Chapter 4 Morphology Flashcards
Affix
Bound morpheme that attaches to a stem.
Affixation
Process of forming words by adding affixes to morphemes.
Agglutinating language
A type of synthetic language in which the relationships between words in a sentence are indicated primarily by bound morphemes. In agglutinating languages, morphemes are joined together loosely so that it is easy to determine where the boundaries between morphemes are.
Allomorph
One of a set of nondistinctive realizations of a particular morpheme that have the same function and are phonetically similar.
Alternation
The morphological process that uses morpheme-internal modifications to make new words or mophological distinctions.
Ambiguity
The phenomenon by which a single linguistic form (e.g., a word or a string of words) can be the form of more than one distinct linguistic expression.
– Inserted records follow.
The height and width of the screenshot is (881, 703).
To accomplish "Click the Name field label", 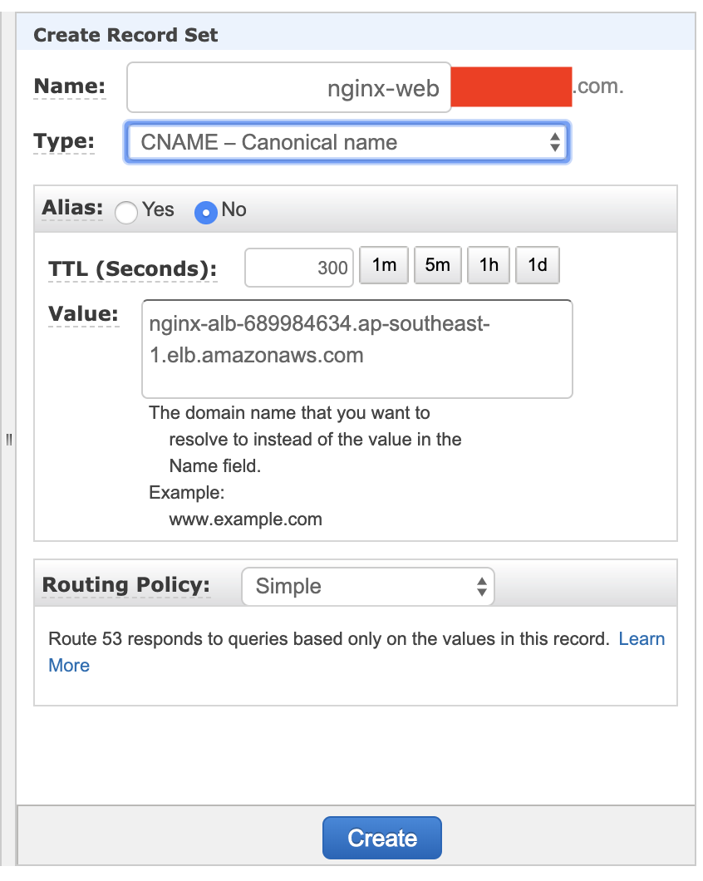I will coord(69,86).
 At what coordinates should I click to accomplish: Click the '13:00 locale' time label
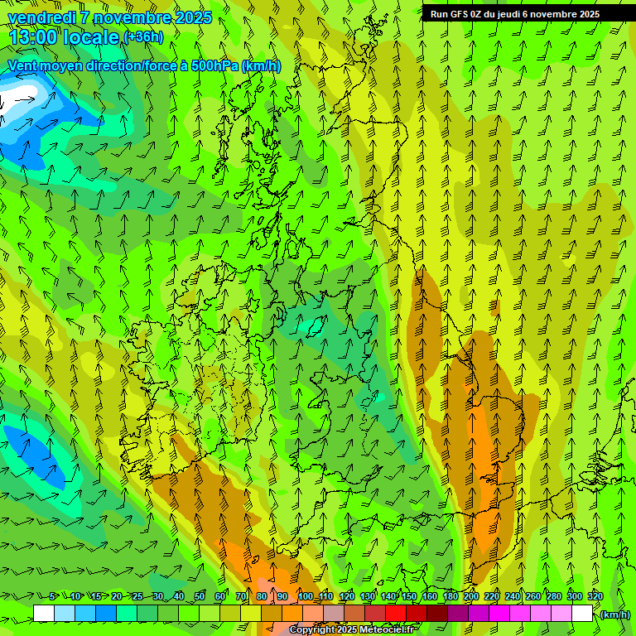[65, 37]
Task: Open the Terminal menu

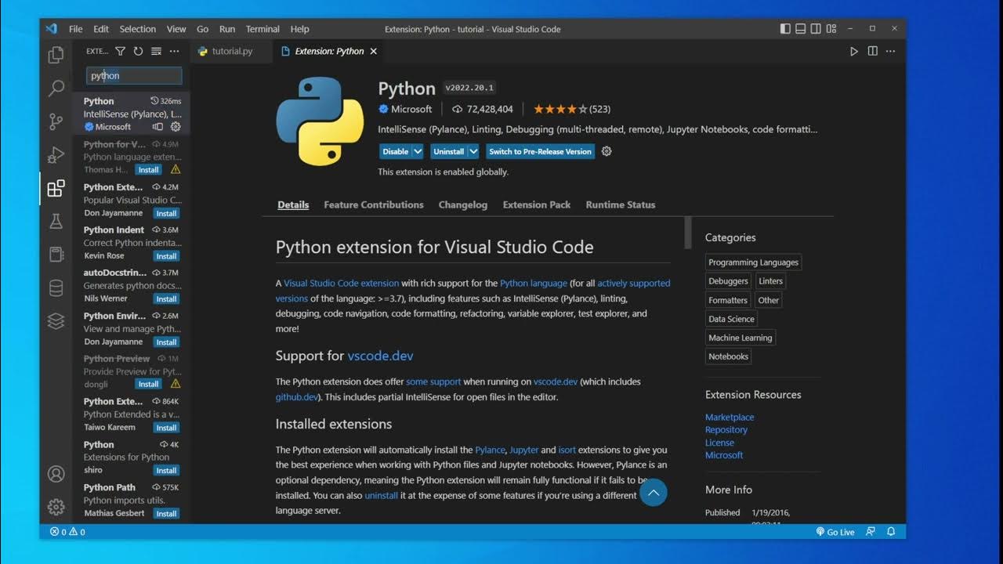Action: pos(263,29)
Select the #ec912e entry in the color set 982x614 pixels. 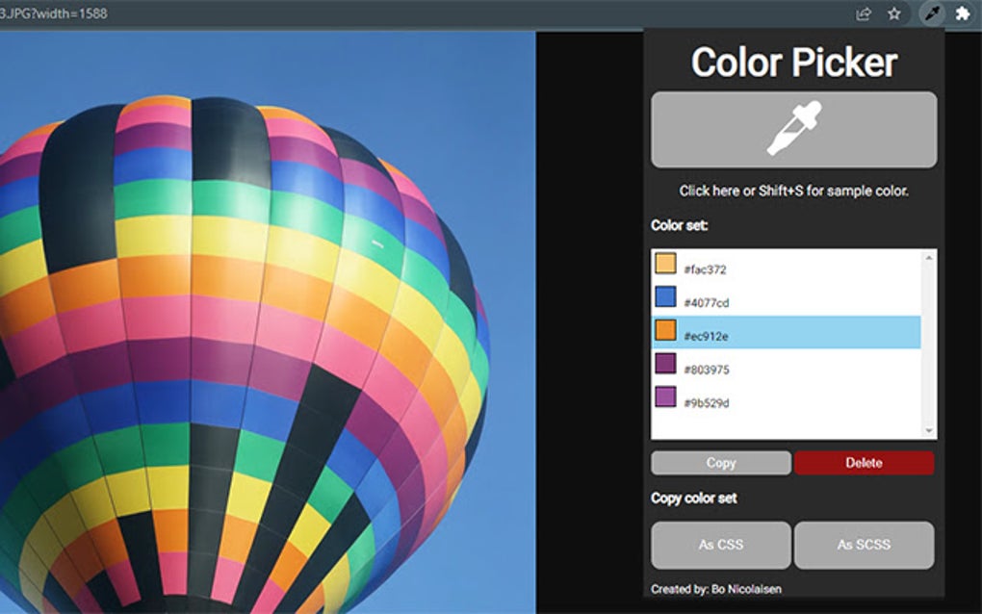(x=789, y=334)
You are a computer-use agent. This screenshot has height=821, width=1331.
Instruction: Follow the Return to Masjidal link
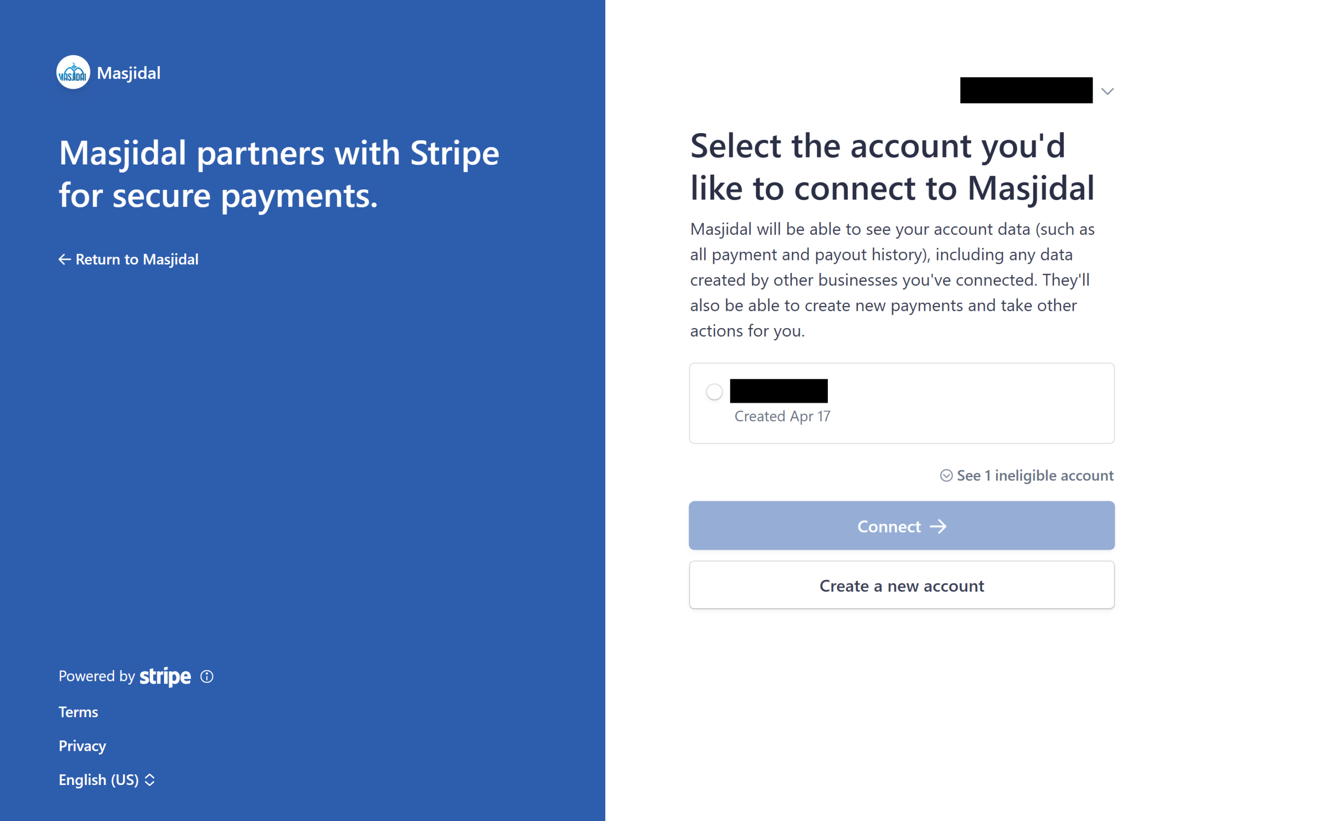[x=137, y=260]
The form that is shared by more than one expression is said to be ambiguous.
Analytic language
Types of language in which most words consist of one morpheme and sentences are composed of sequences of these free morphemes. Grammatical relationships are often indicated by word order. Examples are Chinese and Vietnamese (also known as an isolating language).
Bound morpheme
Morpheme that always attaches to other morphemes, never existing as a word itself.
Bound root
Morpheme that has some associated basic meaning but that is unable to stand alone as a word in its own right.
Closed lexical category
Lexical category in which the members are fairly rigidly established and additions are made very rarely and only over long periods of times.
Compounding
Process of forming words by combining two or more independent words.
Conjunction
A lexical category that consists of function words such as and, but, however, etc.
Content morpheme
Morpheme that carries semantic content (as opposed to merely performing a grammatical function).
Content word
A word whose primary purpose is to contribute semantic content to the phrase in which it occurs. All free content morphemes are content words.
Derivation
A morphological process that changes a word’s lexical category or its meaning in some predictable way.
Determiner
The name of a lexical category and a syntactic category that consists of expressions such as the, a, this, all, etc. Syntactically, consists of those expressions that when combined with an expression of category noun to their right result in an expression of category noun phrase.
Form
The structure or shape of any particular linguistic item, from individual segments to strings of words.
Free morpheme
A morpheme that can stand alone as a word.